There was a classification for only the isolati riders that was called the "Premio Momo," it was calculated in the same manner as the general classification.

Final isolati classification (1–5)
| Rank | Name | Team | Point |
|---|---|---|---|
| 1 | Michele Robotti (ITA) | Ganna | 99 |
| 2 | Camillo Bertarelli (ITA) | Ganna | 103 |
| 3 | Emilio Petiva (ITA) | — | 116 |
| 4 | Luigi Lucotti (ITA) | — | 120 |
| 5 | Giovanni Cassetta (ITA) | Goericke | 131 |

===Team classification===

To be eligible for the team classification, known in Italian as the Premio dell'Industria, the team must have three riders complete the course. For each team that had at least the necessary three riders complete the race, the three riders with the lowest point totals from the team would be added together to give each team its score. The team with the lowest total of points was the winner of the classification.

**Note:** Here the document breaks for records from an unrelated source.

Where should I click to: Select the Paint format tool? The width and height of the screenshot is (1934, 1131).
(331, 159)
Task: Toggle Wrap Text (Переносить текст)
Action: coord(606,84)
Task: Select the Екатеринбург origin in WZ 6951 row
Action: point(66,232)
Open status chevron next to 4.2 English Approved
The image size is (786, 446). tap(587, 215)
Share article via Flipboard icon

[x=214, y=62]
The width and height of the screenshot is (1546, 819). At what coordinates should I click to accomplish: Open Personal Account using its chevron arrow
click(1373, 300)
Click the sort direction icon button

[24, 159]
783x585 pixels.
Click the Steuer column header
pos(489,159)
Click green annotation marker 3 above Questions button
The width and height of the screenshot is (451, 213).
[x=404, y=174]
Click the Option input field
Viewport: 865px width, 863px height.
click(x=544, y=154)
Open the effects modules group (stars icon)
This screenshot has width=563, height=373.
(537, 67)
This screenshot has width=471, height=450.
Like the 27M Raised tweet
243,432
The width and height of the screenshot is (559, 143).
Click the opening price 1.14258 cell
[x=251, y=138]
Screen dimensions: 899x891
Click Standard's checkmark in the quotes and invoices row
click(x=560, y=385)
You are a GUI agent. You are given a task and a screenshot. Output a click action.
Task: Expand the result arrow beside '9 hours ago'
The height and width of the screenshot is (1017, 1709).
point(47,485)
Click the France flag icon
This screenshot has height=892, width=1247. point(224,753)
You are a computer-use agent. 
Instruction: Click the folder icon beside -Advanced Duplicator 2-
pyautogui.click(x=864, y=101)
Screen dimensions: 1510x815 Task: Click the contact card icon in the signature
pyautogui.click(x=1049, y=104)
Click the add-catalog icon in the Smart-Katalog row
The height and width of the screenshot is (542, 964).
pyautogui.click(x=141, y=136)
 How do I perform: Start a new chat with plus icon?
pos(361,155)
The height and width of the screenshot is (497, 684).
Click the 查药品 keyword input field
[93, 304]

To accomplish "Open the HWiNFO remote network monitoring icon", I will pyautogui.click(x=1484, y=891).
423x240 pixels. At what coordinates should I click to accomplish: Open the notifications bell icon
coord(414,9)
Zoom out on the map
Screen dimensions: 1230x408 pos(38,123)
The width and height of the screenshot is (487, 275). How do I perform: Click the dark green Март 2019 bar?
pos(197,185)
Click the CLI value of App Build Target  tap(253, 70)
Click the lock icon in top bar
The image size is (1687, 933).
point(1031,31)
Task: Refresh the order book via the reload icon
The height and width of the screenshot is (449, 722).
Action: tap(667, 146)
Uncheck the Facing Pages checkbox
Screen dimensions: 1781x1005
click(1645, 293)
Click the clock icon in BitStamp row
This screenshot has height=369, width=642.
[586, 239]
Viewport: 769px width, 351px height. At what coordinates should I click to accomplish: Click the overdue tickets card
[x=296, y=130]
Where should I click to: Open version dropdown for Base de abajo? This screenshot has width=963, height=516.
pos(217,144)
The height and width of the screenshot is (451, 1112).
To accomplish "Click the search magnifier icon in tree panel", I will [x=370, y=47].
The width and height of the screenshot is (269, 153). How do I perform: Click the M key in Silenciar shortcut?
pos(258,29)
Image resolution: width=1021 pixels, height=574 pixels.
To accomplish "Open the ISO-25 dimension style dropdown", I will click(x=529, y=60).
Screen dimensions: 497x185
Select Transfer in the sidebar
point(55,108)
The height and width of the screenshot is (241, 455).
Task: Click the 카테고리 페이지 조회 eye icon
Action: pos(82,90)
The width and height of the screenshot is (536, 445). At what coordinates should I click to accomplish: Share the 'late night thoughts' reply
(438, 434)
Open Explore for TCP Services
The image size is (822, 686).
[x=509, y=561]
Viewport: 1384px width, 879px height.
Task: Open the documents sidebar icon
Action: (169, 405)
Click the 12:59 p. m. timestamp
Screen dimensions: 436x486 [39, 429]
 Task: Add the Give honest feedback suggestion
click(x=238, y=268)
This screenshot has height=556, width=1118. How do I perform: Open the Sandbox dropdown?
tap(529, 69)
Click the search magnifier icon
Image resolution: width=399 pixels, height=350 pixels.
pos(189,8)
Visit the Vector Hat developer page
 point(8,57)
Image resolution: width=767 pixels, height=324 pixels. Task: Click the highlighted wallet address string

Final team classification (1–4)
| Rank | Team | Points |
|---|---|---|
| 1 | Maino | 185 |
| 2 | Legnano | 201 |
| 3 | Globo | 302 |
| 4 | Otav | 305 |

==Aftermath==
Upon winning the race, Carlo Oriani enlisted in the Corps of the Bersaglieri, the Italian infantry, and got commissioned into World War I. Oriani died in a military hospital in Casserta.

The 1913 Giro was considered successful; there were few irregularities, and all but two stages had successful escapes.